Mais le 27 septembre, le président israélien a spécifié que « les représentants légaux des Eglises ont été invités à prendre part au processus juridique et à s’assurer que l’accord en discussion ne nuira pas aux Eglises ultérieurement. » Espérant, a-t-il dit, que « cette discussion et ce dialogue aboutiront à une solution. » Ce à quoi a répondu le Patriarche grec-orthodoxe de Jérusalem, dont l’intervention a été publiée in extenso sur le site institutionnel de son Eglise, que les chefs des Eglises de Jérusalem étaient ouverts au dialogue. Précisant qu’ils resteront « activement attentifs à cette question » et « convaincus que ce projet de loi n’a pas sa place dans le corpus législatif de l’Etat d’Israël. »
Un nouveau sursis … jusqu’à quand ?
Malgré les assurances du président israélien, le Patriarche n’a de fait pas caché les craintes des Eglises de voir se poursuivre à nouveau « les tentatives visant à introduire ce projet de loi. » Car, sur ce sujet de l’expropriation des biens des Eglises, certains députés se révèlent plutôt coriaces, n’ayant pas hésité à remettre le débat régulièrement sur le tapis de la dernière législature israélienne.
Dernièrement encore, alors que le Premier ministre israélien avait assuré à déjà deux reprises qu’un tel projet serait retiré, il s’en est fallu de peu pour qu’un nouveau texte ne soit débattu à la Knesset (le parlement israélien), le dimanche 23 décembre. La décision de poser cette date à quelques heures des festivités de Noël avait été vivement critiquée, perçue comme un acte d’irrespect pour les chrétiens. Finalement, le Premier ministre israélien, Benjamin Netanyahu et le président Rivlin sont intervenus pour assurer le retrait à l’ordre du jour décidé par le comité ministériel. En conséquence de quoi, les chefs des Eglises chrétiennes avaient aussitôt annulé une réunion d’urgence prévue dans la matinée du 23 décembre.

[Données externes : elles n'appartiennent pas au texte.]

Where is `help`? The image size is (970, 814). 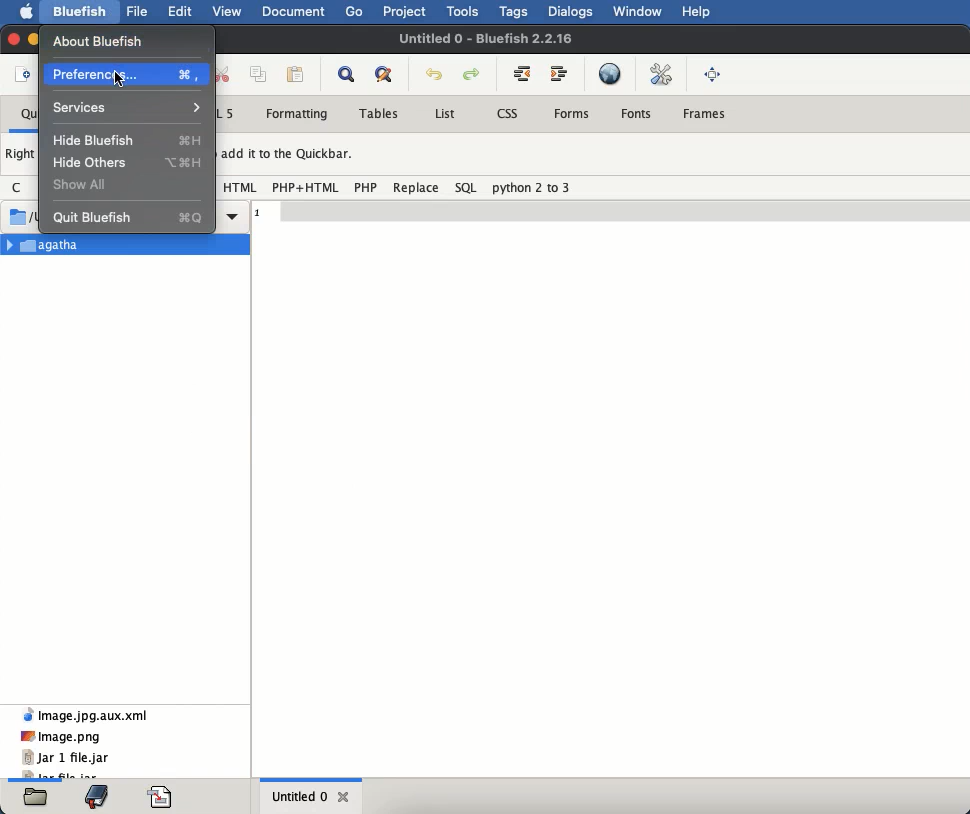
help is located at coordinates (696, 12).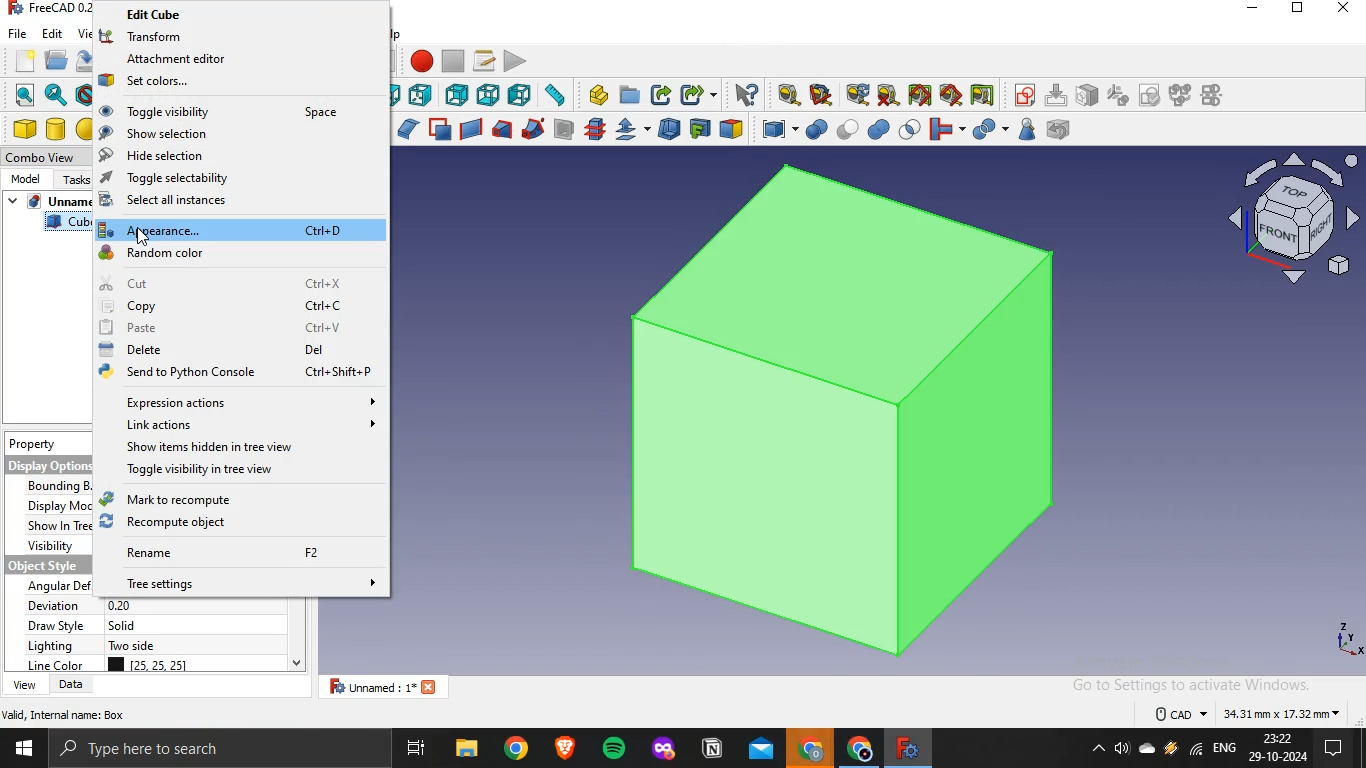  I want to click on notion, so click(713, 750).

Le geste de l’exécutif israélien a été salué par le Patriarche Theophilos III. « Cette action est conforme à vos engagements de préserver le statu quo de longue date et de préserver la tapisserie multireligieuse unique de notre bien-aimée Jérusalem », a souligné le prélat. Après avoir manifesté la reconnaissance des Eglises chrétiennes de Jérusalem « au ferme soutien de nos amis, tant en Israël que dans le monde entier, qui, malgré le timing peu commode, sont venus immédiatement à notre aide. » Sûr de pouvoir y compter si l’occasion devait se représenter.
L’heure est donc encore une fois à un nouveau sursis. La question est de savoir jusqu’à quand. Sachant qu’avec les élections législatives anticipées au 9 avril 2019, la vie politique israélienne sera partiellement ralentie.
Clin d’œil de situation, la rencontre entre le président israélien et les chefs des Eglises chrétiennes avait lieu dans la résidence présidentielle, la Beit HaNassi, sur un terrain loué à l’Eglise grecque-orthodoxe, qui du reste est le deuxième propriétaire terrien le plus important du pays après l’Autorité des terres d’Israël.